■ EXTRACTED TEXT
§ §

What must be avoided and what this court has warned against in the two decisions relied on by the appellant’s advocate in this appeal, is the likelihood of sentencing to death a person with a mental disorder. Therefore, it is the duty of trial courts, where the defence of insanity is raised or where it becomes apparent to the court from the accused person’s history or antecedent, to inquire specifically into the question. Indeed, it would serve as a good practice, like it is in England, to call evidence based on the opinion of an expert in such cases in terms of Section 48 of Evidence Act to explain the state of mind. It is the duty of both the investigating officer and the defence, to have the accused person subjected to a medical examination to establish whether he suffered from the disease of the mind that affected his mind and made him incapable of understanding his action. In addition, and in order to ascertain the accused person’s state of mind at the time of the offence, the expert opinion of a forensic psychologist, may also be sought. The field of forensic psychology has become a popular field of psychology in Kenya, yet their expertise is hardly sought in criminal trials.” (emphasis added)

§ §

■ INPUT DATA
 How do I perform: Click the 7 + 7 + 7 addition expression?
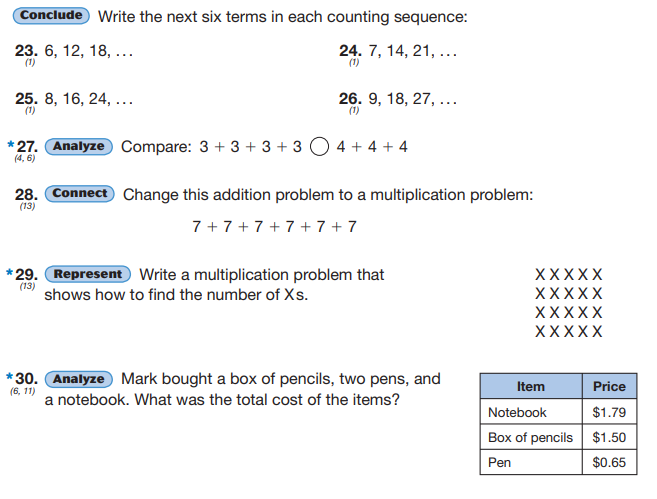(x=274, y=227)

§ §

■ WHAT THE TASK REQUIRES
Carry on the court passage on the insanity defense and accused persons with mental disorders, beginning right after its final sentence.

■ TASK RESULT
19. In the present case, the Accused was found to be unfit to take plea on the first arraignment. The psychiatrist’s report dated 29th May, 2015, the presumed date of examination states that:
“S was accompanied to hospital by a police officer for mental assessment. He is wearing torn and dirty civilian clothes. He is able to respond to most question asked, though some responses are inappropriate. His mood is low. He has been having auditory hallucinations. He lacks insight. He is not fit to stand trial. He will benefit from treatment (antipsychotics) as he is mentally unstable.”
20. Unfortunately, the subsequent report filed into court by Mathari Mental Hospital and dated 22nd December 2015 merely stated that the Accused had become capable of making a defence. That notwithstanding, evidence by the couple’s eldest son (PW1) and the two grandmothers of the deceased (PW2 and PW4) reveals that the Accused was in the habit of assaulting the deceased and was violent towards her. The issue of insanity was raised early by the defence counsel during cross-examination of prosecution witnesses.
21. Both PW1, PW2 and PW4 denied that the Accused suffered from a mental illness in the material period. PW1 admitted that the Accused used to threaten that he would commit suicide, but maintained that he also often threatened to kill the deceased. Regarding the suicide threats PW1 stated:
“Yes father also said he would commit suicide – take poison. Yes I and my small brother threw some poison into a toilet once. Father had come home and stayed there. The package was marked “Sumu, danger. Hatari”…..we threw it into pit latrine.”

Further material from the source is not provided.